Support massive data sets

       Whether Hive, SparkSQL, or Impala, which query time with the amount of data grows linearly with growth, and Apache Kylin use precomputed technology to break it, Kylin limitations on the size of the dataset depends on the dimensions of a and the number of base (the amount of data in the dimension table), instead of the data set size, so Kylin can better support query massive data sets.

Sub-second response

       Kylin technology is the use of precomputed, the query is very fast, because of the complexity of the connector, and aggregation during the construction operations in the Cube has been completed.

Horizontal expansion

       Apache Kylin can also use clustered to scale horizontally, but can only improve the ability to deploy multiple nodes Kylin processing of queries, but it can not be expected to enhance the computing power (algorithm).

Integrated Visualization

       Kylin provide the ability to integrate with BI tools such as Tableau, PowerBI / Excel, MSTR, QlikSense, Hub, SuperSet and so on.

Construction of multi-dimensional cube (Cube)

       The user can set defined in the data model in less than ten billion Kylin and build data cube.

 

Kylin server mode

       Examples Kylin is stateless, the runtime status (metadata) are stored in HBase (designated by the kylin.metadata.url conf / kylin.properties in) in the metadata, and therefore share a unified states (job in the table structure state, Cube status, etc.).

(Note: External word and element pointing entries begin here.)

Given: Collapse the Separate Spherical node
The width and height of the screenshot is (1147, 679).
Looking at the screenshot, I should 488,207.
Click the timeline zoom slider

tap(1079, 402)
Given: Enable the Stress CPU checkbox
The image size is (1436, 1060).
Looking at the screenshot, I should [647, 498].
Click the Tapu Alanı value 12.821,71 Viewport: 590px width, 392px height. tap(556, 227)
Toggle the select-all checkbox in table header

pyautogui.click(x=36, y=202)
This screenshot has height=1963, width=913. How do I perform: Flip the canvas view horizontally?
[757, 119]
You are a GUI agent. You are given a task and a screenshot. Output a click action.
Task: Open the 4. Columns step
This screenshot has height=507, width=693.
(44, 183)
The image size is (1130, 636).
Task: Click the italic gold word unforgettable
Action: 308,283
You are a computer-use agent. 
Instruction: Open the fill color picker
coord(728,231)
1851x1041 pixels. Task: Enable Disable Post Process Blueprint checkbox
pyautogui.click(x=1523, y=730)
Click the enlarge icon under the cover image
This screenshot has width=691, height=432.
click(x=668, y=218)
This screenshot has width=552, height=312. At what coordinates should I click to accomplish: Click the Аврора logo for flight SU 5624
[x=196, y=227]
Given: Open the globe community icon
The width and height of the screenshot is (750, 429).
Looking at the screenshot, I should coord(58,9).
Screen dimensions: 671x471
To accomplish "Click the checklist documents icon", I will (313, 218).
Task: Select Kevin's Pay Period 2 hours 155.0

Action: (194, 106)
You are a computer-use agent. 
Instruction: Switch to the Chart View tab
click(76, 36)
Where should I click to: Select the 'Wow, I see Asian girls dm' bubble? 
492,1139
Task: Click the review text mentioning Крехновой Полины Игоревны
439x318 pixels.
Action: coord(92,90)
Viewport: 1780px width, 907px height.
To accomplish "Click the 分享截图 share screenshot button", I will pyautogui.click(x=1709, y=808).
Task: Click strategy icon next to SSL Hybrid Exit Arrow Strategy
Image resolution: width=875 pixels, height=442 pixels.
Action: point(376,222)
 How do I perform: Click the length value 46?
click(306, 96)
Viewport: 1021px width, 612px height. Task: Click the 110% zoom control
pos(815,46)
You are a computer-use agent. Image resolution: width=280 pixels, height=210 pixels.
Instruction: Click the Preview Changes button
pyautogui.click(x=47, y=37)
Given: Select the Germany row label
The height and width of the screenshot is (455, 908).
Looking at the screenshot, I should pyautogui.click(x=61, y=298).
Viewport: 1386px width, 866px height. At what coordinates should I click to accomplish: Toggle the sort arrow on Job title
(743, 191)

       Each instance Kylin conf / kylin.properties in both a Kylin.server.mode entry, when the specified mode.

       job: job engine is responsible for managing the cluster of jobs in the running instance

       query: just run query engine, is responsible for receiving and responding to SQL queries.

       all: In an example that is run job engine, you may run query engines.

       NOTE: Only one instance can run job engine (all or job mode), the remaining query mode requires similar default Master / Slave mode.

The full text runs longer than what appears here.